* TASK BRIEF *
Using the material that follows, output exactly the lines from the one containing "Given: Click the Quick Look eye button" through the one containing "Given: Switch to 歯科医師のみなさま tab", with both ends kept.

* SUPPLIED ENTRIES *
____________________

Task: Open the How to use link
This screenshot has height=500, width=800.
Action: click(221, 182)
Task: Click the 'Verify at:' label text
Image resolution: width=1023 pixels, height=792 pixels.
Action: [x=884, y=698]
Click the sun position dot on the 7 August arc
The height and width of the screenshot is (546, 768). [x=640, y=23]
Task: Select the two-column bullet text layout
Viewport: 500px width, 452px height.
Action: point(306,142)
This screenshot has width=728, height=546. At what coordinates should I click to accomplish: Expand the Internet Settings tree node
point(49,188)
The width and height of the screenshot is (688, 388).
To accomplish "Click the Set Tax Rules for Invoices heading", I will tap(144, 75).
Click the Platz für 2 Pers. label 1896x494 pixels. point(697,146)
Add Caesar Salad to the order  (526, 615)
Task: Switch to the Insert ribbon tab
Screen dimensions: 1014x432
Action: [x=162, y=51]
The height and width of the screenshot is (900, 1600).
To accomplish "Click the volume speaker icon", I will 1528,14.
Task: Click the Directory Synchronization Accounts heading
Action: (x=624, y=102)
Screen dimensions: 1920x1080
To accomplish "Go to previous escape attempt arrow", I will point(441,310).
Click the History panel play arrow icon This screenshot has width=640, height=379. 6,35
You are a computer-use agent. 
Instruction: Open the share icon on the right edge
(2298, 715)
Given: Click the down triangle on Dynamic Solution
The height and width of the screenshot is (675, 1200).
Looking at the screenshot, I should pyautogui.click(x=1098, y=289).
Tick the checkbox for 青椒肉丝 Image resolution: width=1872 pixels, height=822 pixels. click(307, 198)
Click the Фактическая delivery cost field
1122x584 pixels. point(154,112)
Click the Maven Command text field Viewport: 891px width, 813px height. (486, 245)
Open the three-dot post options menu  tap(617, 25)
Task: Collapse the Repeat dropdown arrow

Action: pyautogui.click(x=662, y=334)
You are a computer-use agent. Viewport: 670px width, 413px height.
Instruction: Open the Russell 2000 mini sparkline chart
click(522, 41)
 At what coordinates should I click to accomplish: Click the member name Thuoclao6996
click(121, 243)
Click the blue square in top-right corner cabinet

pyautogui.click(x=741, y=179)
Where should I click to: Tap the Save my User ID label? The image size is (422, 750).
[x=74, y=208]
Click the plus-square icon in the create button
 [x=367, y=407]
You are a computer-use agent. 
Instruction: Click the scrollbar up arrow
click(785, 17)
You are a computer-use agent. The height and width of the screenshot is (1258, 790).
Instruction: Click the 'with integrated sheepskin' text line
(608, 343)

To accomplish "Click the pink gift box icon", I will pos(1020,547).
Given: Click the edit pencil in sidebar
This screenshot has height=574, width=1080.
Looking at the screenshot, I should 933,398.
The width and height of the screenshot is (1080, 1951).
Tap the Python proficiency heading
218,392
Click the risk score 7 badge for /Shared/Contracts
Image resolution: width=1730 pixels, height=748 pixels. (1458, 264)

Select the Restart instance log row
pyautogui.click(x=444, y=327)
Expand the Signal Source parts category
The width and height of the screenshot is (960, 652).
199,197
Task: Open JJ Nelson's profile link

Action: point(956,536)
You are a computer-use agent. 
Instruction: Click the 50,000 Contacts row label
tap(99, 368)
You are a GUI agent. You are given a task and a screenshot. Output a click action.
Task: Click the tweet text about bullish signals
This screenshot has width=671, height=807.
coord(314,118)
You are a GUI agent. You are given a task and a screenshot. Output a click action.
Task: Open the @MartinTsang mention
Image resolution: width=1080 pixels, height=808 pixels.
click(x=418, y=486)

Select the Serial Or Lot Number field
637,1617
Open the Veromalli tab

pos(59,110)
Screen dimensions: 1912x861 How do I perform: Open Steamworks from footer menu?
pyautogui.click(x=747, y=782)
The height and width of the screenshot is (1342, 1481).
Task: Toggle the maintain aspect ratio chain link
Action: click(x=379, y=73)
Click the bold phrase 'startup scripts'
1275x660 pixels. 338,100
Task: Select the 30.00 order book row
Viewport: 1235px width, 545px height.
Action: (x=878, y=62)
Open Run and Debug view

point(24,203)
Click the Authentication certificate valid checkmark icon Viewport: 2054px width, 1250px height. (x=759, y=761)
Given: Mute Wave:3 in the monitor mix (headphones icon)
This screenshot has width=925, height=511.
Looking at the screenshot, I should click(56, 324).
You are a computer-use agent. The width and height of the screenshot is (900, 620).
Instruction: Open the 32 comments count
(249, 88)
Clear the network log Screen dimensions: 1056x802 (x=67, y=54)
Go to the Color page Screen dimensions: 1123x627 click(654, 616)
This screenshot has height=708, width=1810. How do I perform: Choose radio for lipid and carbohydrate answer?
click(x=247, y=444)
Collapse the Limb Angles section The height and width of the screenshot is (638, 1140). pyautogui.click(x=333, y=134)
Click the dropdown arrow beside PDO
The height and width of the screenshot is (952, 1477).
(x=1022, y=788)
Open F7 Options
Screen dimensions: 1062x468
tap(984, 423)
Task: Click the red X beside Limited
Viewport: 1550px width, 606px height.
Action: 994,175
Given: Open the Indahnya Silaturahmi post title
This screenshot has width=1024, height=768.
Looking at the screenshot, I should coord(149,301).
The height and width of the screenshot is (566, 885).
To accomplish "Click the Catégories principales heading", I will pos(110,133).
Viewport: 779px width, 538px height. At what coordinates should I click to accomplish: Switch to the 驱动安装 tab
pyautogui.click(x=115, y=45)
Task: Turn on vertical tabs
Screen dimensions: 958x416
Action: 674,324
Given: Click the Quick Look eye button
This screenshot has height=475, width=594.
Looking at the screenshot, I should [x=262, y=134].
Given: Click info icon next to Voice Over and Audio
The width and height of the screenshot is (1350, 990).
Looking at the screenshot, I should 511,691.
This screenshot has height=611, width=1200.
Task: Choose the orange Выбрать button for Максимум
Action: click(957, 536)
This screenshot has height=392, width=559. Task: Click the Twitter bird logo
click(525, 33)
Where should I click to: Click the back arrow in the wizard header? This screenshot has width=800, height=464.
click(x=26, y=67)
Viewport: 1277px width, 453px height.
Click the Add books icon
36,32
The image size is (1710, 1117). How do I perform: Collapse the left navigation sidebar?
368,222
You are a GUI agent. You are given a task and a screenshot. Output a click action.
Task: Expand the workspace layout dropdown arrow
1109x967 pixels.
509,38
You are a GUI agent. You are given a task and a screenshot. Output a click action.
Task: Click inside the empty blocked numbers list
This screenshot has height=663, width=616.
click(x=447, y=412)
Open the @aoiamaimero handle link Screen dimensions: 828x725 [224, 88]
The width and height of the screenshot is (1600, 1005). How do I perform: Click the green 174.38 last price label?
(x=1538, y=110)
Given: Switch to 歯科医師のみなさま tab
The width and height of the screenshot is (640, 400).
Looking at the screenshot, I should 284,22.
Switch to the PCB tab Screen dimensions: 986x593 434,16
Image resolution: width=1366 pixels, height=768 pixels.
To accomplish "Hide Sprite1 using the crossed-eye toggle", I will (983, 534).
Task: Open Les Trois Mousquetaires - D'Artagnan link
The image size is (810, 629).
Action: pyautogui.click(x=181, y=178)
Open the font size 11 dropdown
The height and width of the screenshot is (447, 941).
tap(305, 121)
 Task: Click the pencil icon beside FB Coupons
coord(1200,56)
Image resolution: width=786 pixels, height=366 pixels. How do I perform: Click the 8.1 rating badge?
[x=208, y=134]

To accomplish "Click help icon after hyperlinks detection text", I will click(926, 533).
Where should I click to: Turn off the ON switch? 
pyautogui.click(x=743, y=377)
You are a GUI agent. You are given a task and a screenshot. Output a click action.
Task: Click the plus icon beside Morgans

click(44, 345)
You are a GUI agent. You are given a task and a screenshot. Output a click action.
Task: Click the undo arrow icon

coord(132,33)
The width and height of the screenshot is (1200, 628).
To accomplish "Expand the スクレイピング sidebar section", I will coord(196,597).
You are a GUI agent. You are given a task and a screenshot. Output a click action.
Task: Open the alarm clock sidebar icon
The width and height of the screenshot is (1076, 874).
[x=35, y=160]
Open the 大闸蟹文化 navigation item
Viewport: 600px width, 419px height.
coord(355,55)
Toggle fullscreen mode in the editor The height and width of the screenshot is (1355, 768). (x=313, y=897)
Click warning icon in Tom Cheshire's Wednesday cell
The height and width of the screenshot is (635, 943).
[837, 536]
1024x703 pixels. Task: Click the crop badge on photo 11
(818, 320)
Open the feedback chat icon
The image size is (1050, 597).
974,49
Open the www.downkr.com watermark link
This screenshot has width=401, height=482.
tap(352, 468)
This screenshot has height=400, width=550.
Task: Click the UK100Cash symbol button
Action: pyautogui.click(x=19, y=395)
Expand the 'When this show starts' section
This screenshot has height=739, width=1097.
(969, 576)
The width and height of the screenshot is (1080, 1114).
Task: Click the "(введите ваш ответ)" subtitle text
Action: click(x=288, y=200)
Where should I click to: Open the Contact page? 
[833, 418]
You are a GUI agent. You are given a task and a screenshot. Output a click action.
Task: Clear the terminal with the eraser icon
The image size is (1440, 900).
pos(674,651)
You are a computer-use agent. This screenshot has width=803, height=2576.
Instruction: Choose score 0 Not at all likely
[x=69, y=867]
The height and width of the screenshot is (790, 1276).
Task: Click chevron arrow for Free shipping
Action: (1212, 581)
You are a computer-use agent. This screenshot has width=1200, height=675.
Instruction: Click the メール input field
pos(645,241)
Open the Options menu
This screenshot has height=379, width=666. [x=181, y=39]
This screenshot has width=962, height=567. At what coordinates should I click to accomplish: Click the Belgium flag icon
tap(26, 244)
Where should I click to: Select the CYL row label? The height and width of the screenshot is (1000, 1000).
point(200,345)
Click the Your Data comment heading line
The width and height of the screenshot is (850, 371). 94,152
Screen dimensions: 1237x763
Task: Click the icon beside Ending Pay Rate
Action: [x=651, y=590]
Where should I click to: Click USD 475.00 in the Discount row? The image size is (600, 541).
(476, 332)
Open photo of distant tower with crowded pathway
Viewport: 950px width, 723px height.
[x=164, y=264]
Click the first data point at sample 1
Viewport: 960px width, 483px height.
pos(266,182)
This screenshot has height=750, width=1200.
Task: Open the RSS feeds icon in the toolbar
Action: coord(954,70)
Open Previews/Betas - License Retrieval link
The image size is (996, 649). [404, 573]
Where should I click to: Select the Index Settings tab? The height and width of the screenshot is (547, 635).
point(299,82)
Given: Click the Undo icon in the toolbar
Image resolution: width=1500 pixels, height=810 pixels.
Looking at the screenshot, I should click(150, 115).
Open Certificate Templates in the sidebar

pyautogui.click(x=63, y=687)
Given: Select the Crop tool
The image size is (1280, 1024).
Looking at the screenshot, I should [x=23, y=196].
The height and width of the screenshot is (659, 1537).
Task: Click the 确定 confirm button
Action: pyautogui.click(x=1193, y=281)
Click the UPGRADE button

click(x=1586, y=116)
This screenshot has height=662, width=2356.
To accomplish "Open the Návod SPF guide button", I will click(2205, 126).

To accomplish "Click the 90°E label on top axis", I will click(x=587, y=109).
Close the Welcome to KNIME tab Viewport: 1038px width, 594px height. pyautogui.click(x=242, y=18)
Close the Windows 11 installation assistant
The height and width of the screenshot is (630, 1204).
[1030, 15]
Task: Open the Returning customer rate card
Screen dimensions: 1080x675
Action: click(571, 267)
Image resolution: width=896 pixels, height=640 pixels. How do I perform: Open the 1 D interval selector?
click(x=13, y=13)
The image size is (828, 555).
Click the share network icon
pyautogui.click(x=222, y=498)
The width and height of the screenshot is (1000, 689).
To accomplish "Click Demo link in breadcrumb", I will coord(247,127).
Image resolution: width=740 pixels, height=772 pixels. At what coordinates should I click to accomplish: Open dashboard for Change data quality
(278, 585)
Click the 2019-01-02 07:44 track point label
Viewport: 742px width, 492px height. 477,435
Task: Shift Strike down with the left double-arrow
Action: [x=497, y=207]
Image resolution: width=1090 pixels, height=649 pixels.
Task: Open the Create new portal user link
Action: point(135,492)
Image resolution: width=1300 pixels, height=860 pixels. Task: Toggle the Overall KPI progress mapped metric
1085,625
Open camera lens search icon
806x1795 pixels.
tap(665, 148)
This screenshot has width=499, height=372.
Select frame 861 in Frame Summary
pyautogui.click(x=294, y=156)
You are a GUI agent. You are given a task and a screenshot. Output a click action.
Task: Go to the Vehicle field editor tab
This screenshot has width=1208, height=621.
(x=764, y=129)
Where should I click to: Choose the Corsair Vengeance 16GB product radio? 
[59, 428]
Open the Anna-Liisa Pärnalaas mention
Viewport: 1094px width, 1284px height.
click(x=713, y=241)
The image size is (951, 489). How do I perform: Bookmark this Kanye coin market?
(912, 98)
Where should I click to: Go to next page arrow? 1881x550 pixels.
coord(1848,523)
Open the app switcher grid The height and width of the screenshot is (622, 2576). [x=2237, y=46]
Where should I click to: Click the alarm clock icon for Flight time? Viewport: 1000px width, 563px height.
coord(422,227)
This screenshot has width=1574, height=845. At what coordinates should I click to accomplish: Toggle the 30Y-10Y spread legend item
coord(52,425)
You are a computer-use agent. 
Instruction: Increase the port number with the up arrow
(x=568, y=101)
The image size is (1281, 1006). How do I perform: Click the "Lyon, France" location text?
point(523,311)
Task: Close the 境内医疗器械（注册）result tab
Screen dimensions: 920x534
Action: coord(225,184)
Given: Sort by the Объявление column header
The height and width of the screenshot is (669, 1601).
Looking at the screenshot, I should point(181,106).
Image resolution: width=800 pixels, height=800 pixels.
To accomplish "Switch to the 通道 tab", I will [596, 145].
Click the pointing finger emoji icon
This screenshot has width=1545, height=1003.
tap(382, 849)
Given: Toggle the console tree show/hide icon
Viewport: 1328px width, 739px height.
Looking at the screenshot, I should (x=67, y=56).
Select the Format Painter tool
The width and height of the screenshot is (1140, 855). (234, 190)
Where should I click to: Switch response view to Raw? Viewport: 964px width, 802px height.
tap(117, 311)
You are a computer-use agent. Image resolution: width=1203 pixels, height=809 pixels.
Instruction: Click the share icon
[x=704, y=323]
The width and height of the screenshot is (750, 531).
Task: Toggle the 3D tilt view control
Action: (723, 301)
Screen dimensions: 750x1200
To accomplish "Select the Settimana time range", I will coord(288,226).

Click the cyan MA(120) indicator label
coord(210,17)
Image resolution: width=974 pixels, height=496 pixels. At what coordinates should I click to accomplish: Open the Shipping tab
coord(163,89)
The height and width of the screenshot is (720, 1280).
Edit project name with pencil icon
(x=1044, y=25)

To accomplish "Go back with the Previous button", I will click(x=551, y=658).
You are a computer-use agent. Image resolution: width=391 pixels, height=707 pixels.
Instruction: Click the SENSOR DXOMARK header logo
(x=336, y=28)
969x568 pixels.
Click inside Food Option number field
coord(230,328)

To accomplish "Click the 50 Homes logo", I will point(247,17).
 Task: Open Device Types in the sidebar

____________________

* COMPLETED TASK *
Given: Click the Quick Look eye button
This screenshot has height=475, width=594.
Looking at the screenshot, I should [x=262, y=134].
Given: Click info icon next to Voice Over and Audio
The width and height of the screenshot is (1350, 990).
Looking at the screenshot, I should 511,691.
This screenshot has height=611, width=1200.
Task: Choose the orange Выбрать button for Максимум
Action: click(957, 536)
This screenshot has height=392, width=559. Task: Click the Twitter bird logo
click(525, 33)
Where should I click to: Click the back arrow in the wizard header? This screenshot has width=800, height=464.
click(x=26, y=67)
Viewport: 1277px width, 453px height.
Click the Add books icon
36,32
The image size is (1710, 1117). How do I perform: Collapse the left navigation sidebar?
368,222
You are a GUI agent. You are given a task and a screenshot. Output a click action.
Task: Expand the workspace layout dropdown arrow
1109x967 pixels.
509,38
You are a GUI agent. You are given a task and a screenshot. Output a click action.
Task: Click inside the empty blocked numbers list
This screenshot has height=663, width=616.
click(x=447, y=412)
Open the @aoiamaimero handle link Screen dimensions: 828x725 [224, 88]
The width and height of the screenshot is (1600, 1005). How do I perform: Click the green 174.38 last price label?
(x=1538, y=110)
Given: Switch to 歯科医師のみなさま tab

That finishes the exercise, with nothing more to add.